Robert Walser, il mondo come oggetto di meravigliata attenzione
Come affrontare il flusso delle sensazioni che nella modernità si susseguono violente, volatili, incoerenti? Nei saggi di Baudelaire è possibile riconoscere al riguardo due opposti atteggiamenti, paradigmatici per le generazioni a venire. Da un lato il gesto altero dell’esteta, del «dandy» che «aspira all’impassibilità» e anticipa così in forme estreme la postura blasé dell’abitante della metropoli che ha già visto tutto. Dall’altro l’artista con animo da «convalescente», che «possiede in sommo grado la facoltà di interessarsi vivamente alle cose, anche a quelle in apparenza più banali», e simile a un fanciullo «vede tutto in forma di novità».

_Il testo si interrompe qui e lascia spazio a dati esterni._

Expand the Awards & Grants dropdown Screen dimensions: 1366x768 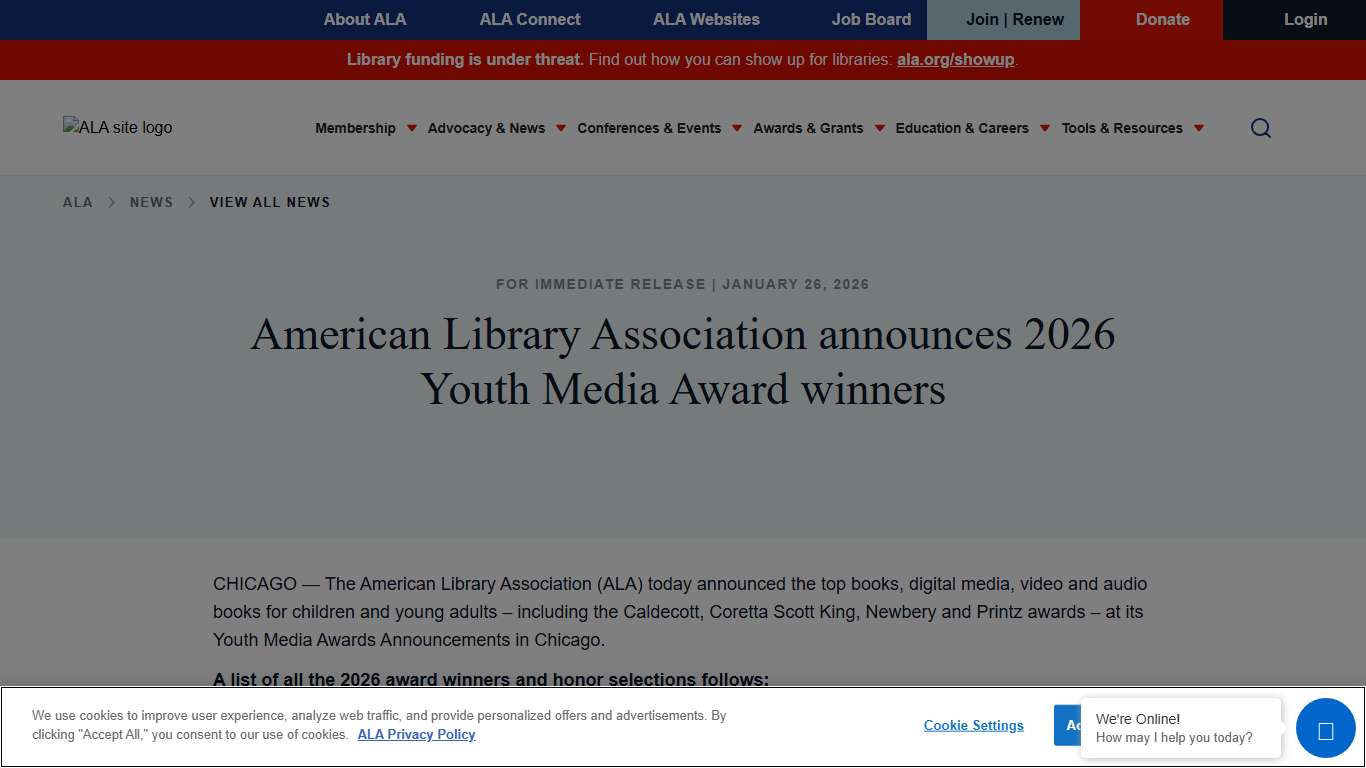coord(809,128)
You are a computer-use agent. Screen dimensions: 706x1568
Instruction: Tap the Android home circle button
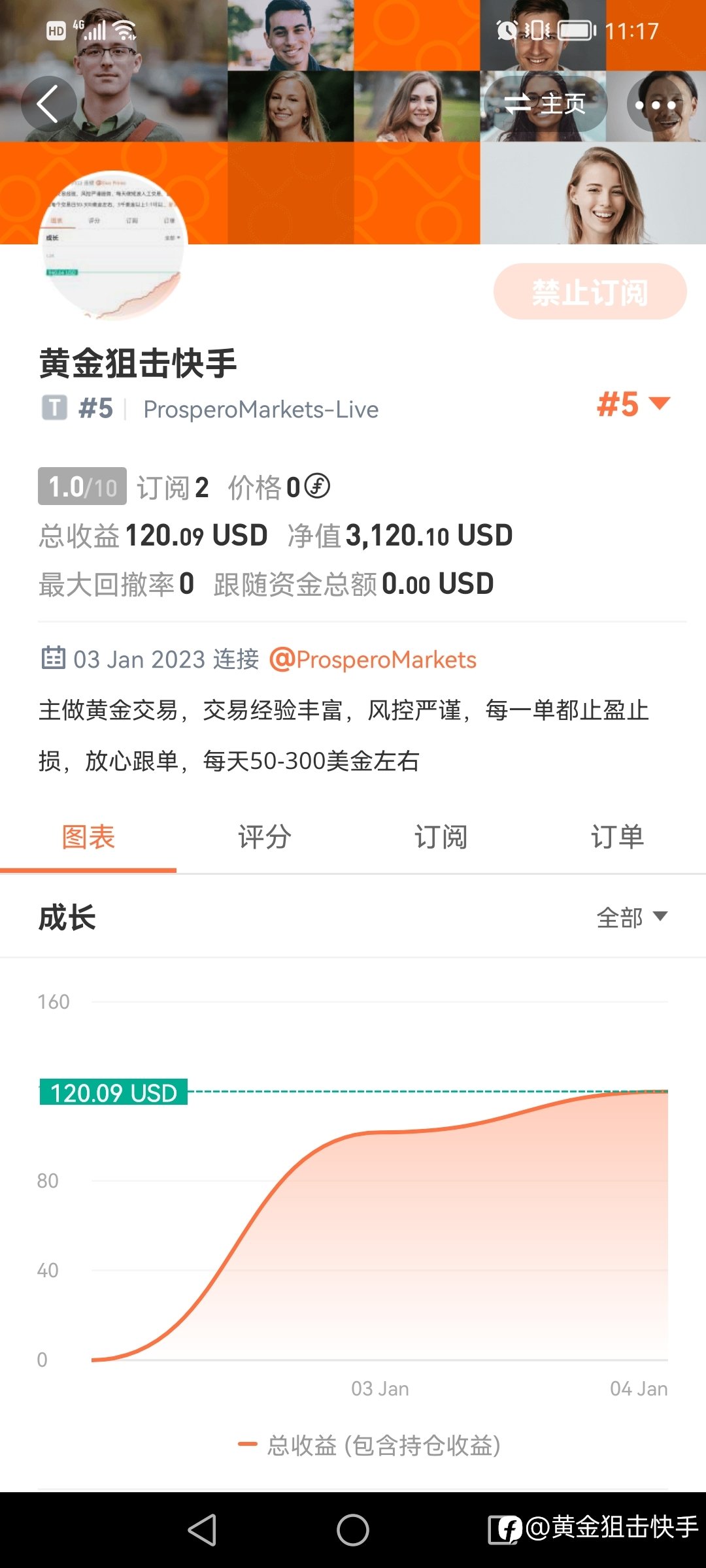click(x=353, y=1530)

Proprio questa seconda attitudine trova impareggiabile espressione nelle prose composte da Robert Walser durante i primi decenni del Novecento. In un testo del 1907, per metà riflessione poetologica e per metà autoritratto, Walser stesso descrive lo scrittore come un «eroe in penombra», desideroso di «immedesimarsi in ogni fenomeno». Sgomento nel vedere quante «cose effimere e fuggitive volino via nel mondo, senza che si possa fissarle sulla carta», lo scrittore prova allora di continuo, anche a prezzo del proprio equilibrio, a salvare con le parole ciò che altrimenti «viene sommerso nel flusso della vita».
Di questo sforzo, della sua riuscita, si trovano molti splendidi esempi nel volume Una cena elegante (traduzione di Aloisio Rendi, con una nota di Ginevra Bompiani, Quodlibet «Storie», pp. 155, € 14,00).
La felice traduzione, datata 1961, gode meritatamente di una prolungata giovinezza, grazie a una casa editrice che d’altronde reca omaggio a Walser già nel logo, e ora lo accoglie in una sua nuova collana. Il libro si compone di alcune prose pubblicate dall’autore negli Aufsätze (Saggi, 1913) e nelle Kleine Dichtungen (Poemetti, 1914). A dispetto dei titoli originali, la differenza più grande tra le due raccolte riguarda le circostanze che ne accompagnarono la pubblicazione. Nel breve tempo che le separa si consumò una svolta decisiva nella vita di Walser, quando abbandonò definitivamente Berlino per fare ritorno in Svizzera. In ogni caso non si ci si deve lasciare confondere da quei titoli: chi cercasse la meditazione saggistica o le preziosità del poemetto in prosa resterà inizialmente deluso. Ma poi non potrà che essere tanto più incantato da queste brevi prose (ritrovandosi così in ottima compagnia, in una schiera di ammiratori che riunisce Kafka e Coetzee, Musil e Sebald, Canetti e Ben Lerner).
Sono miniature, schizzi, lettere immaginarie, frammenti narrativi o fiabeschi, in cui gli eventi vengono registrati con appassionata accuratezza e sottratti alla loro apparente banalità. Che si tratti dell’ovazione in una sala teatrale, quando dalla galleria «buia e riboccante cadono come scrosci di grandine gli applausi» (quasi inevitabile, allora, pensare a una breve prosa di Kafka, In galleria), o che ci si ritrovi dinnanzi a un «cavallo bianco nella notte nera», fermo con maestosa mestizia in mezzo all’andirivieni di passanti e vetture, o che risuoni lungo la via la risata di due bambine capaci di «dissolversi e consumarsi dalle risa»: ovunque il mondo diviene oggetto di meravigliata e meravigliosa attenzione.
Pure, Walser, non si dilunga mai più del dovuto sui singoli fenomeni e il suo infallibile senso della misura, come suggerisce Ginevra Bompiani nella nota che conclude il libro, discende anche da una sorta di «smemoratezza». Le sue prose lasciano tracce evanescenti, quasi che, a ritrarre con cura, fin nel loro carattere effimero, le cose, ogni frase abbia «il compito di far dimenticare la precedente». Così sosteneva Walter Benjamin, paragonando i testi di Walser a «farfalle di speranza».
Lievi e sfuggenti, esse consentono al lettore di respirare «l’aria pura e forte della vita che guarisce» e gli offrono un godimento non privo di tratti enigmatici o inquietanti. Poiché «nessuno gode come colui che sta guarendo»: appunto come un convalescente che ha dietro di sé l’abisso e davanti a sé il mondo intero.